◆ Aim of the task: Edit the records below so that each "Image resolution" reads "Display resolution", keeping everything else the same.

[Records taken from a collection]
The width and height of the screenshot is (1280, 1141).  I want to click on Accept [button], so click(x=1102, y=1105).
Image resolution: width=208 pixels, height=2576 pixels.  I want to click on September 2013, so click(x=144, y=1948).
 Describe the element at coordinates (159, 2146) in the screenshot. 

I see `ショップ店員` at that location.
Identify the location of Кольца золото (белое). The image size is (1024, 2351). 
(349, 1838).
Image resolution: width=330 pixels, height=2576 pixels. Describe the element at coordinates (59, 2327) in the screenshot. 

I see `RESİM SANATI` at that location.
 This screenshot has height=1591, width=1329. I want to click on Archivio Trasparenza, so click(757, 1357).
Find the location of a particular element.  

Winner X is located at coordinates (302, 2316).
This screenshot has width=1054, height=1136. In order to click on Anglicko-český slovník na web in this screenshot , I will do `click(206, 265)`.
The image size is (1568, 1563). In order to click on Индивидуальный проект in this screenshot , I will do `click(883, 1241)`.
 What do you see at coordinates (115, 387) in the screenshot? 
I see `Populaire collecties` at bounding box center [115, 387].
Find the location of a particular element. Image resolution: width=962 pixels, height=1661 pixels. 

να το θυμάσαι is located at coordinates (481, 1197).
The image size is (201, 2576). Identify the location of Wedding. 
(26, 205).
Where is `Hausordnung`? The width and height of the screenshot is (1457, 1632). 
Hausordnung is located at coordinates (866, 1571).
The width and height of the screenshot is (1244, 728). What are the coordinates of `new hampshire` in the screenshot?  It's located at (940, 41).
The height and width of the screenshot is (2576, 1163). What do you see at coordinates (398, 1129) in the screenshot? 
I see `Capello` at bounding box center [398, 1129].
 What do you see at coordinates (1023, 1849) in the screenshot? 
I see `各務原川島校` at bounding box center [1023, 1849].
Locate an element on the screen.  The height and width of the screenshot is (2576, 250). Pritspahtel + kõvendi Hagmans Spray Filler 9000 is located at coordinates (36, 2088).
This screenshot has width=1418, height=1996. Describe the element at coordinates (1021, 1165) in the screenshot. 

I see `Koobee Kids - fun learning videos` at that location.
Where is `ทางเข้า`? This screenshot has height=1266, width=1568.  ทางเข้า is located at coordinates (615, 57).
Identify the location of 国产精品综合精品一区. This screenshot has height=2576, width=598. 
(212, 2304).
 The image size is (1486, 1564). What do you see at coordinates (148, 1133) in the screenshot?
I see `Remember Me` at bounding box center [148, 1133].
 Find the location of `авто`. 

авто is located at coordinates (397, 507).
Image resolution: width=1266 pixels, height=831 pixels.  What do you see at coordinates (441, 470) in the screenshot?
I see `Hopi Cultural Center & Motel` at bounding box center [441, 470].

◆ Result:
The width and height of the screenshot is (1280, 1141).  I want to click on Accept [button], so click(x=1102, y=1105).
Display resolution: width=208 pixels, height=2576 pixels.  I want to click on September 2013, so click(x=144, y=1948).
 Describe the element at coordinates (159, 2146) in the screenshot. 

I see `ショップ店員` at that location.
Identify the location of Кольца золото (белое). The image size is (1024, 2351). 
(349, 1838).
Display resolution: width=330 pixels, height=2576 pixels. Describe the element at coordinates (59, 2327) in the screenshot. 

I see `RESİM SANATI` at that location.
 This screenshot has height=1591, width=1329. I want to click on Archivio Trasparenza, so click(757, 1357).
Find the location of a particular element.  

Winner X is located at coordinates (302, 2316).
This screenshot has width=1054, height=1136. In order to click on Anglicko-český slovník na web in this screenshot , I will do `click(206, 265)`.
The image size is (1568, 1563). In order to click on Индивидуальный проект in this screenshot , I will do `click(883, 1241)`.
 What do you see at coordinates (115, 387) in the screenshot? 
I see `Populaire collecties` at bounding box center [115, 387].
Find the location of a particular element. Display resolution: width=962 pixels, height=1661 pixels. 

να το θυμάσαι is located at coordinates (481, 1197).
The image size is (201, 2576). Identify the location of Wedding. 
(26, 205).
Where is `Hausordnung`? The width and height of the screenshot is (1457, 1632). 
Hausordnung is located at coordinates (866, 1571).
The width and height of the screenshot is (1244, 728). What are the coordinates of `new hampshire` in the screenshot?  It's located at (940, 41).
The height and width of the screenshot is (2576, 1163). What do you see at coordinates (398, 1129) in the screenshot? 
I see `Capello` at bounding box center [398, 1129].
 What do you see at coordinates (1023, 1849) in the screenshot? 
I see `各務原川島校` at bounding box center [1023, 1849].
Locate an element on the screen.  The height and width of the screenshot is (2576, 250). Pritspahtel + kõvendi Hagmans Spray Filler 9000 is located at coordinates (36, 2088).
This screenshot has width=1418, height=1996. Describe the element at coordinates (1021, 1165) in the screenshot. 

I see `Koobee Kids - fun learning videos` at that location.
Where is `ทางเข้า`? This screenshot has height=1266, width=1568.  ทางเข้า is located at coordinates (615, 57).
Identify the location of 国产精品综合精品一区. This screenshot has height=2576, width=598. 
(212, 2304).
 The image size is (1486, 1564). What do you see at coordinates (148, 1133) in the screenshot?
I see `Remember Me` at bounding box center [148, 1133].
 Find the location of `авто`. 

авто is located at coordinates (397, 507).
Display resolution: width=1266 pixels, height=831 pixels.  What do you see at coordinates (441, 470) in the screenshot?
I see `Hopi Cultural Center & Motel` at bounding box center [441, 470].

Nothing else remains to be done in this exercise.